Friday, March 26, 2021
The recently released USDA Cold Storage stocks report showed February 2021 ending stocks of pork in the United States at 491 million pounds, more than 24 percent below levels in February 2020. With USDA forecasting 2021 hog prices to average more than 29 percent above prices last year, it is unlikely pork stocks will build to pre-COVID-19 levels in 2021. Pork stocks have remained significantly below year-earlier levels since last spring, in response to turbulence in the U.S. pork processing sector related to the COVID-19 pandemic. In May 2020, stocks fell more than 23 percent from April 2020 levels because of major disruptions in pork production that included several temporary processing plant shutdowns. In February 2021, ending volume represented about 22 percent of February's estimated federally inspected pork production. A more typical stocks-to-production ratio for February is about 29 percent. USDA is forecasting prices of live equivalent 51-52 percent lean hogs to average about $56 per hundredweight, 29 percent higher than hog prices averaged in 2020. The increase reflects, in part, expectations for continued robust consumer demand for pork products. Lower levels of pork stocks could limit the price-moderating role that stocks have played in the past, in the event of unforeseen spikes in pork prices.

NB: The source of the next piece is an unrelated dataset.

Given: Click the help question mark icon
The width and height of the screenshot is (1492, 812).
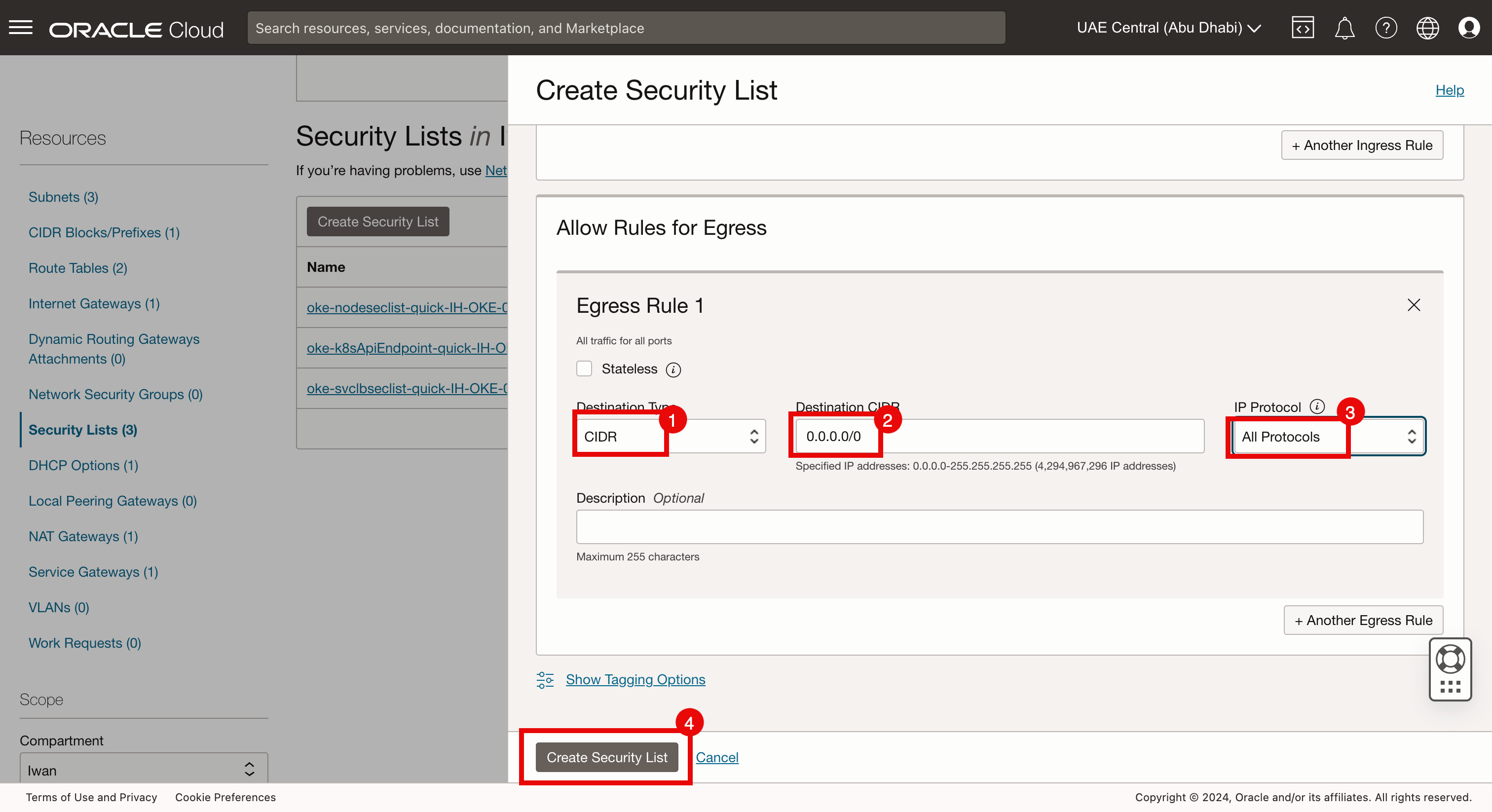Looking at the screenshot, I should (x=1386, y=28).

This chart is drawn from USDA, Economic Research Service’s Livestock, Dairy and Poultry Outlook, March 2021.
Wednesday, March 24, 2021
The share of food dollars spent at grocers, supercenters, and other food-at-home (FAH) retailers in the United States rose in 2020 above Great Recession levels in 2008 as the COVID-19 pandemic disrupted the way people consumed food. The share of spending at FAH establishments began a sharp climb from 48 percent in February 2020, and by April 2020, 66 percent of food spending was devoted to at-home consumption. Shifts to greater FAH spending occurred as states issued stay-at-home mandates and people generally avoided public gatherings. The economic recession likely exacerbated this shift as FAH purchases are more cost-efficient. Even after its April 2020 peak, the share of FAH spending reached the same level in August 2020 as it was in August 2008, during the Great Recession. After that, food spending shares generally followed typical seasonal patterns, although at a level more like the Great Recession than 2018, remaining stable with a slight increase in FAH spending in the colder, winter months. ERS researchers will continue to examine food expenditure data to determine whether this change will endure beyond the pandemic and recession. The data for this chart come from the USDA, Economic Research Service’s Food Expenditure Series data product.